ELK stack consists of Elasticsearch, Logstash, and Kibana. As discussed in the last blog, Elasticsearch is a search engine, and Logstash is a data ingestion pipeline used to sync the master database with Elasticsearch. Kibana is used to visualize and query the data stored in the Elasticsearch.
As shown in the figure, the ELK stack interacts with the Relational database and collects the data for performing the search, filter, and sort operations.
- Logstash connects with the relational database through a database-specific JDBC plugin, queries the data from the database, processes the data, then loads the data to the specified Elasticsearch index.
- Elasticsearch stores data as JSON documents and parses the data into a chunk of words to form an inverted index for delivering data faster when the user sends a search request.
- Kibana is a client interface that connects with Elasticsearch and visualizes the data, providing a dev tool to perform CRUD operations on Elasticsearch.
Imagine you have a shopping application that searches the products based on the name or brand and filters the results based on the color, size, price, etc.
Currently, your application connects to a Relational database like PostgreSQL, MySQL, Oracle, etc.
Millions of users are searching for the products on your shopping site.
Your current architecture is Struggling to deliver the data on time and stay on pace.

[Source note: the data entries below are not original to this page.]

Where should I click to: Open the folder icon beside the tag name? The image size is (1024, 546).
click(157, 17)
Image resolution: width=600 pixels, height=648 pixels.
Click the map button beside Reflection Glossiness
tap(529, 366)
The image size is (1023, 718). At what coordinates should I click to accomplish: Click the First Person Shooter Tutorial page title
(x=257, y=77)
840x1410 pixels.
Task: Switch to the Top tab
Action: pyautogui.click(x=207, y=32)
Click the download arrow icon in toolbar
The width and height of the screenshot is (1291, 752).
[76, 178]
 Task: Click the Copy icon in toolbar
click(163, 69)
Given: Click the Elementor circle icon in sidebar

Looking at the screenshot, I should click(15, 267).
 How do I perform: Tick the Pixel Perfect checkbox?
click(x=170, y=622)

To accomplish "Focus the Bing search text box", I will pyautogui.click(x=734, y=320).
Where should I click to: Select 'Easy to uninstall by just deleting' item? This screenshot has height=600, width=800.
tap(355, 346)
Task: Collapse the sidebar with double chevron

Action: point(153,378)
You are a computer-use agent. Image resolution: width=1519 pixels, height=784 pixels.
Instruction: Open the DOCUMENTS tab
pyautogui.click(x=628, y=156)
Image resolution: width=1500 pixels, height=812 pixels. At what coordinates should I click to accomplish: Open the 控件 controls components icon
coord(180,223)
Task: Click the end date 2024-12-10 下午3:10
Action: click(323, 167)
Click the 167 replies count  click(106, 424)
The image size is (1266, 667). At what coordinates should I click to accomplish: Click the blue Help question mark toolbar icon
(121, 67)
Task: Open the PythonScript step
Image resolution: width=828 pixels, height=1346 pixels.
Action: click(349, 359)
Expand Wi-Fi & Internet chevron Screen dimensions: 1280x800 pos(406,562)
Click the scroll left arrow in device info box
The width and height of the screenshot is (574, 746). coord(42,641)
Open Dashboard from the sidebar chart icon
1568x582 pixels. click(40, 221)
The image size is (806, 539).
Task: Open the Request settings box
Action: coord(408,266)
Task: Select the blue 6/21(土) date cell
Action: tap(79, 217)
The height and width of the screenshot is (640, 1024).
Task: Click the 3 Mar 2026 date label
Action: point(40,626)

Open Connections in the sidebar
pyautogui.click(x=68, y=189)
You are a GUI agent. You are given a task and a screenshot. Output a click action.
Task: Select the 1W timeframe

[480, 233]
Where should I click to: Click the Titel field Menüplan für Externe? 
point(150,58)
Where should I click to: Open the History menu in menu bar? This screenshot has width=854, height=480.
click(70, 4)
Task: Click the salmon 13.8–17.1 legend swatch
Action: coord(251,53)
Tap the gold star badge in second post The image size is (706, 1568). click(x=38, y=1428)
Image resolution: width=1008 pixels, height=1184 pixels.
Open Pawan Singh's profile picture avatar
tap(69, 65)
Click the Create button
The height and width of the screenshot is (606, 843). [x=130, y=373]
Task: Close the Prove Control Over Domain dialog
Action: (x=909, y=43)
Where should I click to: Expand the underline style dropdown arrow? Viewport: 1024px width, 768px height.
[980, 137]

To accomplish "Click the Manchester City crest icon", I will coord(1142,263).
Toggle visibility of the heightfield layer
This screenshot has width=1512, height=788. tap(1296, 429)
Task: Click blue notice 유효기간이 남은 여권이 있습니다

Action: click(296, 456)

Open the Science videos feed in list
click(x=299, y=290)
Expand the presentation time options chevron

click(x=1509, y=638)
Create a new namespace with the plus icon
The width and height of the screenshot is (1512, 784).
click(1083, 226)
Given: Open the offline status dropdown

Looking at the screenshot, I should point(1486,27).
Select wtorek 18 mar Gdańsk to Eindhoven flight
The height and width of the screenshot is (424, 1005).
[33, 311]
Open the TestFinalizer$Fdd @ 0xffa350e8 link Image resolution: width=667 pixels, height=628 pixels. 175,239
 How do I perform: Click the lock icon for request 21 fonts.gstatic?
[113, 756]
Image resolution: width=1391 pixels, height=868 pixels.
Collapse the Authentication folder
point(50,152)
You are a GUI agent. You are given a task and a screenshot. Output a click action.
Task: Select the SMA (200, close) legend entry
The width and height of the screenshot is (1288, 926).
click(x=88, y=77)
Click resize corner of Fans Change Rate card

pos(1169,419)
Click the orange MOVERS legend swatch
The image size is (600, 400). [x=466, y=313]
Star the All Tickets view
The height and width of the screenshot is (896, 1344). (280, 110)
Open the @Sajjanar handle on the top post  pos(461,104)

That is where the ELK stack comes into the picture.
Likes the name, Elasticsearch is a search engine based on Apache Lucene. You will need to sync the relevant data from the relational database with Elasticsearch using Logstash and connect your shopping site with Elasticsearch.
When a user sends a search query and filters to your application, the request sent to the server pass to Elasticsearch. Elasticsearch returns the search results based on the filters back to the server. The server processes the results and sends them back to the browser faster than any relational database would do.
To get the live data synchronization with Elasticsearch, Logstash would scan the specified tables periodically and update the Elasticsearch with new/modified records.
Now that we know how the components of ELK Stack work together. Let’s dive more into Elasticsearch in the upcoming articles.